5. A counterfactual prediction device for intervention effects in time series, characterized in that, include: The training dataset construction module is used to acquire multiple historical samples to form a training dataset in the domain where the intervention effect to be predicted. The historical samples include the features of the historical moment, the intervention received, and the corresponding effect. An intervention effect counterfactual prediction model construction module is used to construct an intervention effect counterfactual prediction model. The intervention effect counterfactual prediction model includes: a time series sub-model, a latent variable storage unit, a latent variable encoder, and an effect predictor. The outputs of the time series sub-model and the latent variable storage unit are respectively connected to the inputs of the latent variable encoder, and the outputs of the latent variable encoder and the time series sub-model are respectively connected to the inputs of the effect predictor. The model training module is used to train the counterfactual prediction model of the intervention effect using the training dataset, so as to obtain the trained counterfactual prediction model of the intervention effect. The prediction module is used to input the characteristics of the sample to be predicted at the time to be predicted and the interventions received, as well as the effects that occurred at the previous times, into the counterfactual prediction model of the intervention effect, and to obtain the prediction result of the effect at the time to be predicted.
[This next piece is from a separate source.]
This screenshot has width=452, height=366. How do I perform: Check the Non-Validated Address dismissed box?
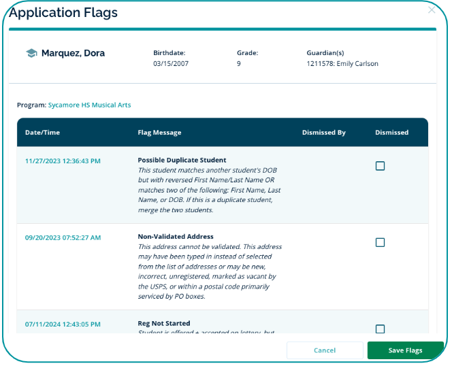(x=380, y=242)
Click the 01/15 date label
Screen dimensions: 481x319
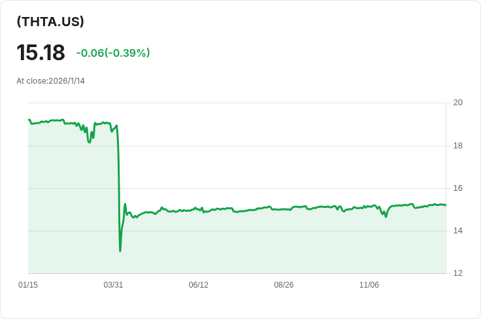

6. The apparatus according to claim 5, characterized in that, Also includes: The time series sub-model is used to store the history of the i-th sample before time t. Mapping to representation ,in, This represents the history of the i-th sample up to time t; Let represent the feature set of the i-th sample from time 1 to time t, the set of interventions received from time 1 to time t-1, and the set of effects that occurred from time 1 to time t-1, respectively. The latent variable storage unit is used to store latent variables. and ,in This represents the mean vector of the Gaussian distribution of the i-th sample. Let represent the variance vector of the i-th sample; at the initial time t=0, initialize . ; The latent variable encoder is used to base the historical representation at the current time. Intervention and effects To recover the distribution of latent variables ,in, Let represent the mean vector of the Gaussian distribution of the i-th sample at time t. Let represent the variance vector of the i-th sample at time t. Indicates the value of the hidden variable. and Let represent the intervention received by the i-th sample at time t and the corresponding effect, respectively; The effect predictor is used to predict based on the historical representation at the current moment. Intervention and latent variables of sampling Predicting the distribution of effects caused by intervention .

7. The apparatus according to claim 6, characterized in that, Also includes: The time series sub-model uses either a long short-term memory network or a Transformer network.

8. The apparatus according to claim 6, characterized in that, Also includes: When training the counterfactual prediction model for the intervention effect, the loss function expression for the i-th sample at time t is as follows: in, Represents the mathematical expectation; ( ) represents the KL divergence; Represents a Gaussian distribution; Diag represents a diagonal matrix; The final loss function is obtained by averaging the loss function over all samples and time steps in the training dataset.

9. An electronic device, characterized in that, include: At least one processor; And, a memory communicatively connected to the at least one processor; The memory stores instructions executable by the at least one processor, the instructions being configured to perform the method described in any one of claims 1-4.

10. A computer-readable storage medium, characterized in that, The computer-readable storage medium stores computer instructions for causing the computer to perform the method according to any one of claims 1-4.